Пример наблюдения результатов лизиса бактериальных клеток динамически в протоке на сорбционной колонке при физиологических значениях ионной силы и рН.

Проводили лизис бактериальных клеток сорбентом с иммобилизованным лизоцимом при пропускании препарата через колонку в протоке и при физиологических значениях ионной силы и рН. Использовали иммобилизованный лизоцим и суспензию клеток Micrococcus lisodeikticus (синоним Micrococcus luteus). Суспензия клеток этих бактерий обладает наиболее стабильными оптическими характеристиками во времени и наиболее удобна для проведения длительного эксперимента. Через колонку высотой 5 см и сечением 0,8 см² (объём геля 4 мл) многократно пропускали 10 мл суспензии клеток Micrococcus lisodeikticus в буферном растворе, содержащем 10мМ KН₂РО₄, 0,9% NaCl, рН=7,0. Скорость потока составляла около 4 мл в мин. Суспензию клеток пропускали суммарно 12 раз через колонку, после 3-го, 6-го, 9-го и 12-го раза остатки суспензии вытесняли 4 мл буферной смесью ЗФР и измеряли оптическое поглощение суспензии при длине волны 660 нм и объём суспензии.

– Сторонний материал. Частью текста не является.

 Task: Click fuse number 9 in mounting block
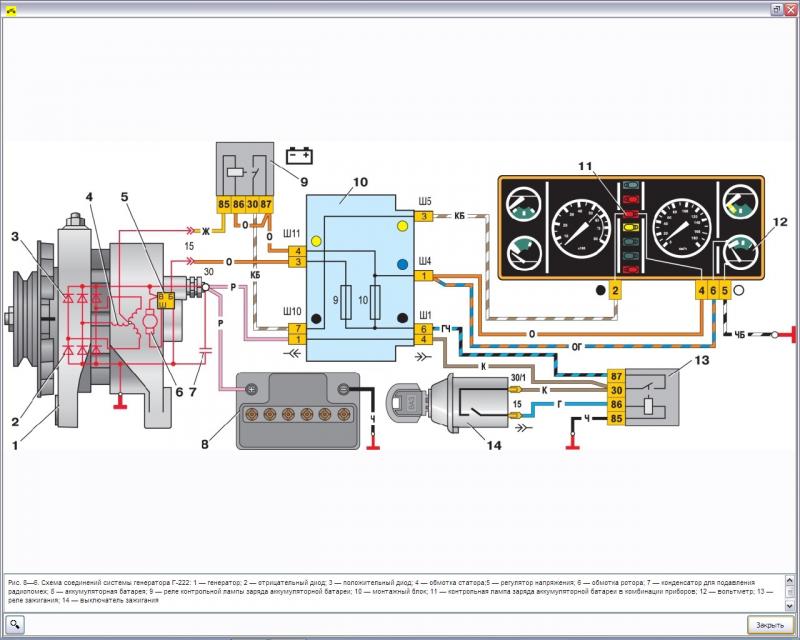[346, 302]
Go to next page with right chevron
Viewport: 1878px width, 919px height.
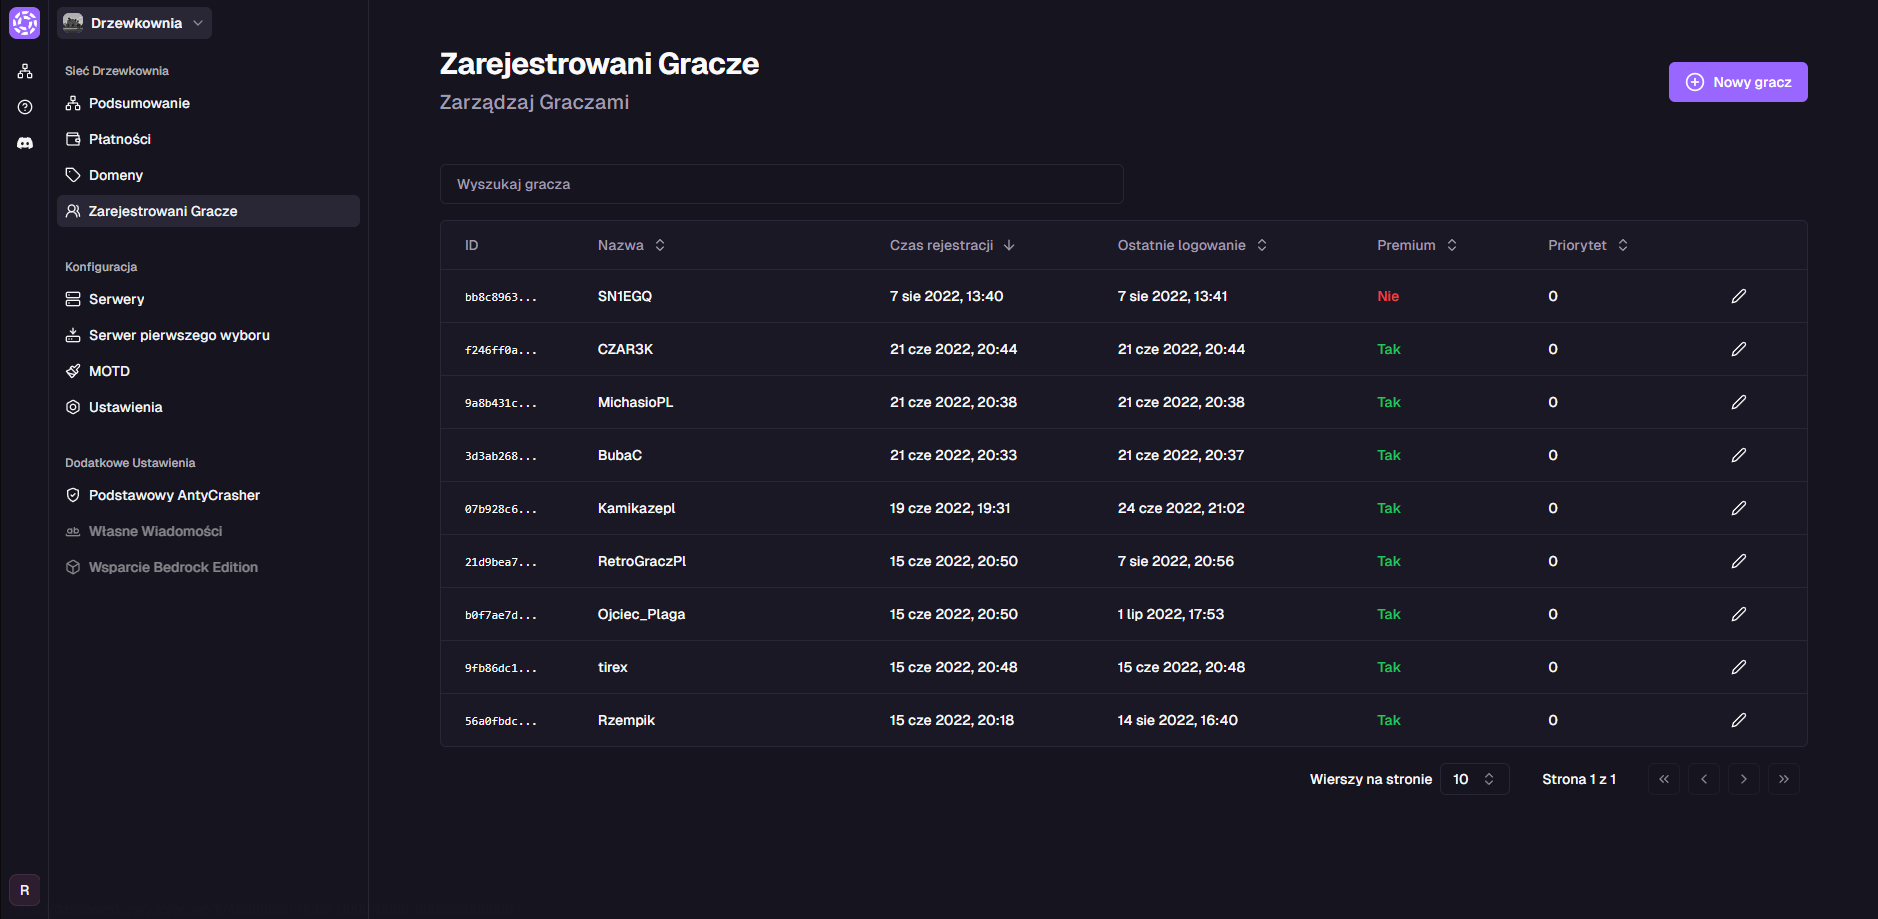point(1743,779)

В таблице 9 представлены данные по способности иммобилизованного лизоцима лизировать клетки бактерий Micrococcus lisodeikticus в протоке. Исходную концентрацию клеток брали 2,5⋅10⁷ КОЕ/мл в буферной смеси 10мМ KH₂PO₄-NaOH, 0,9% NaCl, рН=7, Как видно из таблицы, иммобилизованный лизоцим способен лизировать бактериальные клетки в протоке и при физиологических значениях ионной силы и рН. После трехкратного пропускания суспензии клеток было лизировано 40% бактерий. Уровень лизированных клеток после 12 пропусканий составил 75%, то есть осталось 25% целых клеток от их исходного количества.

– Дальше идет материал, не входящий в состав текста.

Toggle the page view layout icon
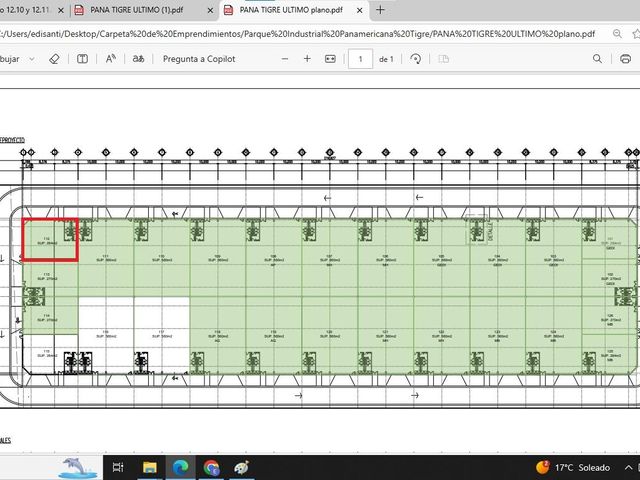This screenshot has width=640, height=480. coord(443,59)
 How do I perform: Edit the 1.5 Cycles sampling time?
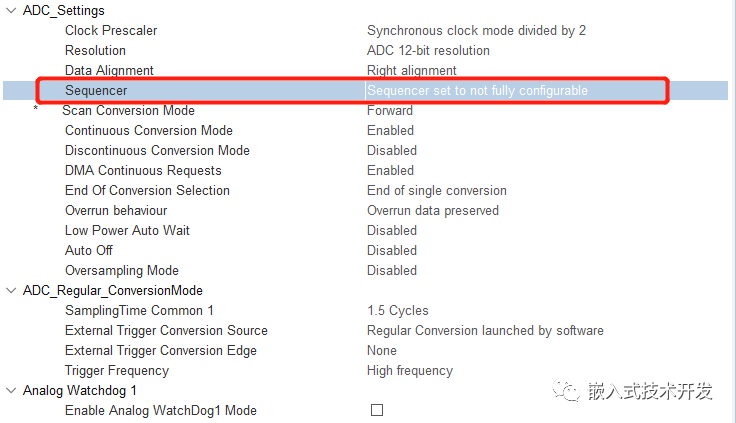pyautogui.click(x=397, y=310)
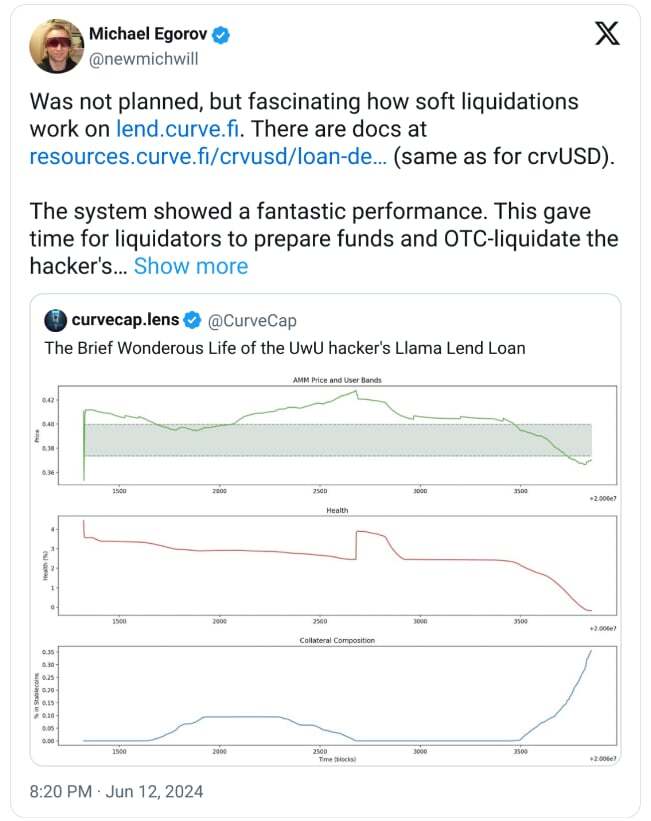
Task: Click the X logo
Action: (x=607, y=34)
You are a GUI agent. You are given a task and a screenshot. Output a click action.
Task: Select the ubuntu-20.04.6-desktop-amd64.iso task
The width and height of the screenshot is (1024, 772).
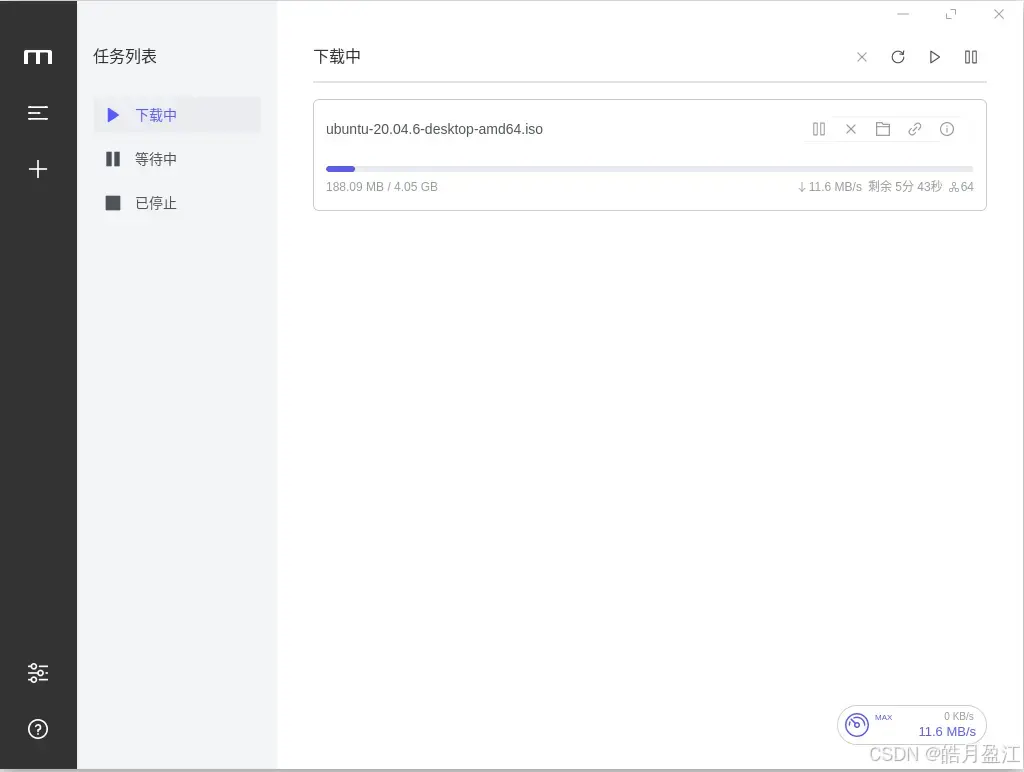tap(434, 129)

Таблица 9 - Изменение концентрации клеткок Micrococcus lisodeikticus при пропускании бактериальной суспензии через колонку с иммобилизованным лизоцимом

Представленные экспериментальные данные подтверждают практическое решение задач изобретения. Результаты всех экспериментов показали достаточно высокую эффективность и доказали возможность расширения ассортимента способов эффективного получения и антибактериального применения в составе сорбента ковалентно иммобилизованного лизоцима с отсутствием риска утечки лизоцима в обрабатываемую (фильтруемую) биологическую жидкость, а также при этом подтверждена гемосовместимость сорбента.

Предлагаемый способ разработан в рамках выполнения работы по Соглашению №14.574.21.0181 между Министерством образования и науки Российской Федерации (Госзаказчик) и МГТУ им. Н.Э. Баумана.